Vahagn Davtyan (Վահագն Դավթյան) (August 15, 1922, Arabkir, Turkey – February 21, 1996, Yerevan) was an Armenian poet, translator, publicist and public activist.

== Biography ==
He was born in the town of Arapgir in Turkey.

Davtyan was a Renowned activist of culture (1971) and a Corresponding Member of Armenian National Academy (1986). He was also an editor ("Grakan tert", "Hayreniki dzayn", "Veradznvadz Hayastan"). From 1990 to 1994 he was the Chairman of the Writers' Union of Armenia.

He translated the works of Alexander Pushkin, Sergei Yesenin, Sándor Petőfi, Alexander Blok, etc. The main theme of his works were fatherland, human, his work and emotions. He mainly wrote poems and ballads.
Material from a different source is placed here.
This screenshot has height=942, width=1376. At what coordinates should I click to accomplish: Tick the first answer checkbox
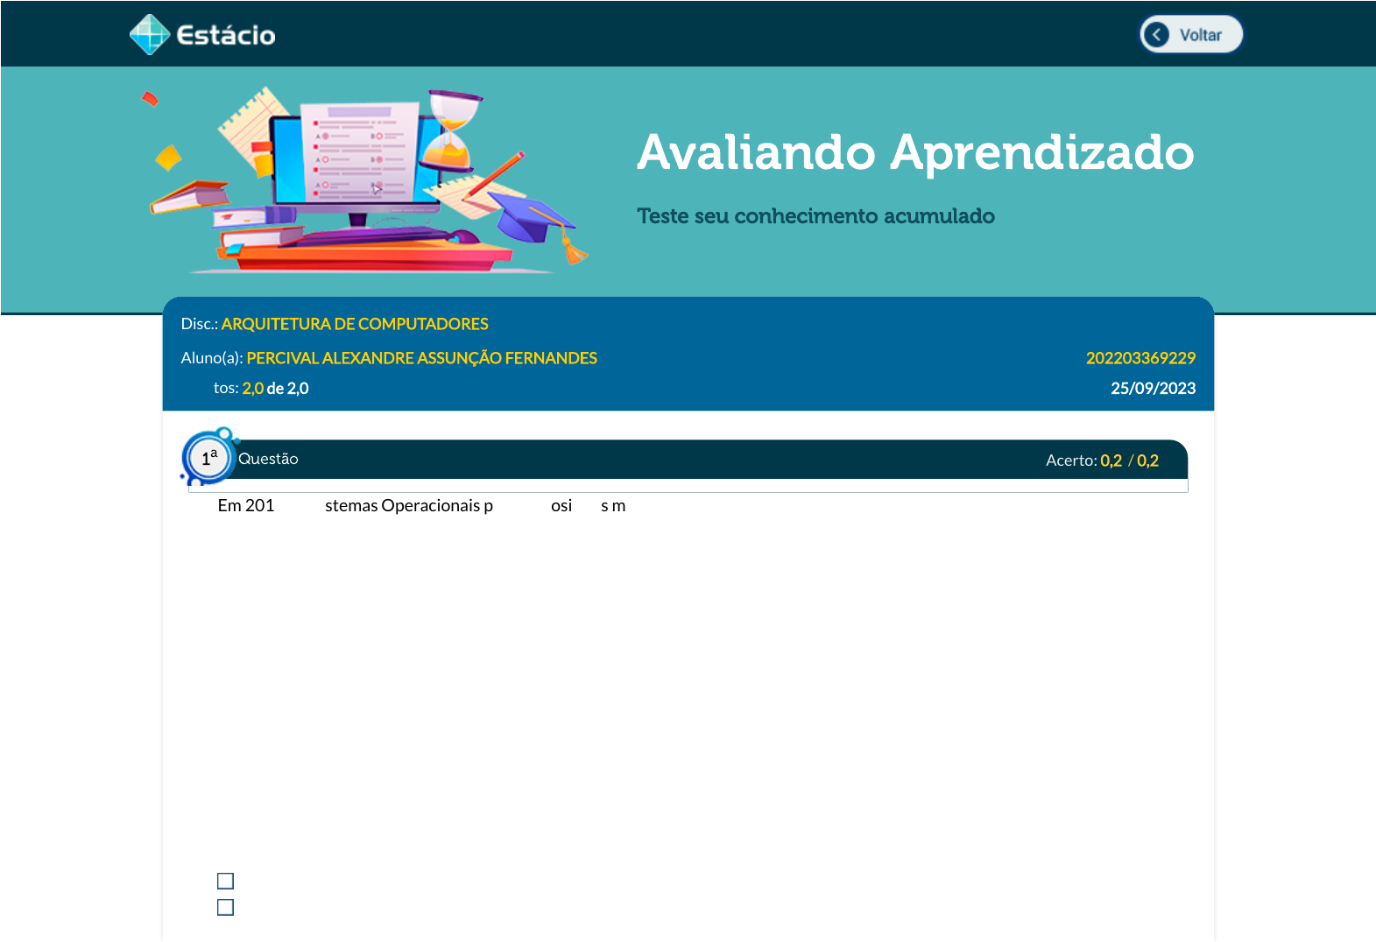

He died in 1996 in Yerevan, Armenia. Vahagn Davtyan is buried at Komitas Pantheon which is located in the city center of Yerevan.

== Works ==
His works were printed since 1935. In his poem collections "First Love" («Առաջին սեր», 1947) and "The Morning of the World" («Աշխարհի առավոտը», 1950) were expressed the emotions of the participants of the German-Soviet War.

The poem "A Way Along the Heart" («Ճանապարհ սրտի միջով», 1952) is dedicated to Hunan Avetisyan.

He was awarded by the State Prize of Armenia in 1977 and 1985.